If you twist your perspective a little, you can change how you view the stack; instead of looking at it as a literally linear blob of data, consider it the 'data' or 'scope' pointer of a closure (frequently implemented as a pair of data and code pointers). A key element of this closure is the continuation closure, which is implicitly passed in to closures when they get called; the 'RET' type of CPU opcode is the normal way of calling this closure.
If one carefully adds stack splitting and duplication capabilities to an ordinary procedural language, it amounts to a conversion to continuation-passing style. Not only does that cut down on some of the drawbacks of massive multithreading on 32-bit (address space exhaustion, though not the expense of context switches), but it also permits interesting implementation strategies (e.g. making call/cc work in C or languages implemented in terms of C, which can in turn be applied to implementation of stateless servers).
Stack splitting is also central to efficiently implementing parallel logic programming languages. This was the missing insight required for efficient or-parallelism that the 5th generation computing project was hoping for.
Curious idea, clearly borrowing from managed runtimes with garbage collected stack frames.
Random idea (feasible only where address space is plentiful): why not let the operating system's virtual memory subsystem worry about allocating stack space (reserve a large stack with mmap(), let the page faults be responsible for actually allocating the memory and periodically munmap() and re-mmap() the upper part of the stack.
This is exactly how Windows allocates the stack. The address space is reserved, but only the first page is comitted; the next page after that is called the guard page. Touching the guard page causes an exception, and the first-chance handler for that exception commits the page, sets up a new guard page at the next position, and resumes execution.

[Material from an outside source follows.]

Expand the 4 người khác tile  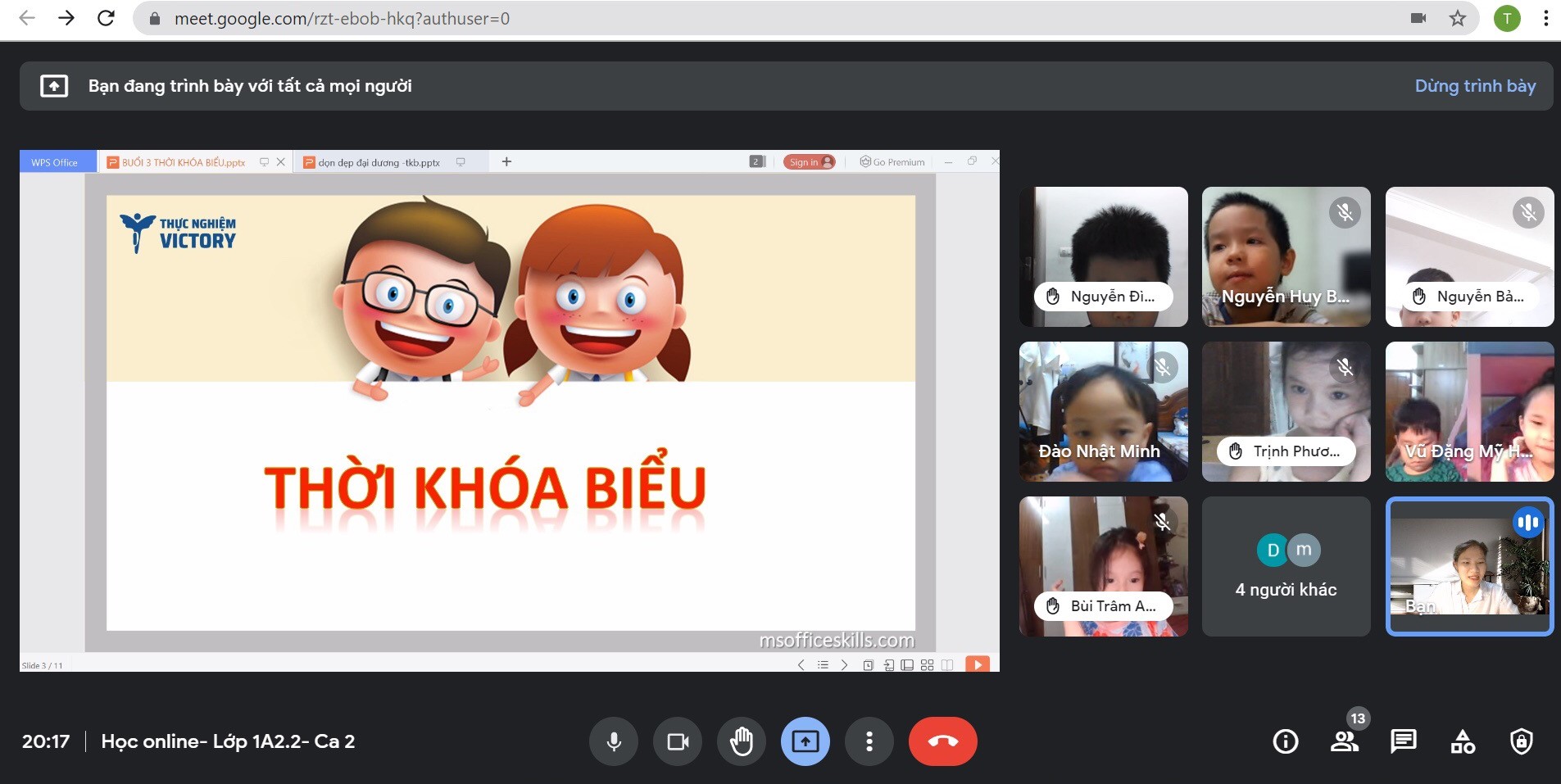pos(1286,567)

Compilers targeting Windows need to generate stack touching prologues for procedures that allocate more than 4K of local variable data, or else they risk code first touching the page beyond the guard page, which will cause a much more unpleasant access violation.

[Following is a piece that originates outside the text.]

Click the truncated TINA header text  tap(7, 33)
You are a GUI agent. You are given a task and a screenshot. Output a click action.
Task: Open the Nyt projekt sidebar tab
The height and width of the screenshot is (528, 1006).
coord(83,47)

Ah, I vaguely remember encountering that years ago now that you mention it. I assume it doesn't actually ever purge pages that go unused for a while unless the thread exits?
Hm, isn't that "random idea" the conventional way of assigning thread stacks? Just carve out a piece of virtual address space, and put the stack pointer there. OS maps in memory when the application actually touches the pages. This works great for 64 bit systems.
(the difference with your idea is that the memory is never unmapped / returned to the system unless the thread dies)
I realise all user space memory is at some point allocated using a virtual memory mapping. I'm not so sure that explicitly reserving pages which aren't committed is the conventional way to allocate stacks for new threads. In any case, if you don't explicitly purge the pages, a thread will end up using a lot more stack space than necessary if it required a large stack early on in its lifetime.
I've quickly skimmed through it, but when reading it thought about he's gonna handle alloca() (and later I've read dynamic arrays).
So the solution is to dynamically allocate them, and at the end of stack routine free them. That's all good, but what if you longjmp() and have alloca() function still allocated. That would leak... Unless unwinding is done, and RAII kind of type for alloca is made. (Or maybe wrap alloca in C++ RAII, or maybe that's what the compiler would be doing).
Here's a related paper from 2003 called 'Capriccio: Scalable Threads for Internet Services'. It uses call graph analysis to figure out where to place checkpoints that allocate and deallocate stack frame chunks.
The only scalable thing for "Internet Services" I know is non-blocking I/O, and just one thread for every CPU physical thread (i.e. avoiding thread context switching).
Edit: After RTFM, is the purpose of the paper, simulating threads handling blocking I/O with a epoll and/or select. Great paper.
> It becomes possible to run millions of threads (either full NPTL threads or co-routines) in a 32-bit address space
If the minimal "reserved stack space" per thread is 4K, than a million threads would consume about 4GB of memory. That's not quite feasible in a 32-bit address-space. Would most threads run with even less than 4K of reserved stack space?
On a 64-bit architecture, this is completely pointless as there is no problem with the address space. Memory is also not a problem since all modern operating system allocates stack memory as needed.
So, my question is why spend time on implementing this?
> Memory is also not a problem since all modern operating system allocates stack memory as needed.
A modern OS can only allocate memory as needed with a page-level granularity.
For many millions of threads, this is not good enough and will waste GB's of memory completely unnecessarily. Maybe in a decade wasting GB's of memory will be negligible (but then we might want trillions of threads!). And pages seem to be growing too, so the OS granularity is too coarse for micro-threads.
If one carefully adds stack splitting and duplication capabilities to an ordinary procedural language, it amounts to a conversion to continuation-passing style. Not only does that cut down on some of the drawbacks of massive multithreading on 32-bit (address space exhaustion, though not the expense of context switches), but it also permits interesting implementation strategies (e.g. making call/cc work in C or languages implemented in terms of C, which can in turn be applied to implementation of stateless servers).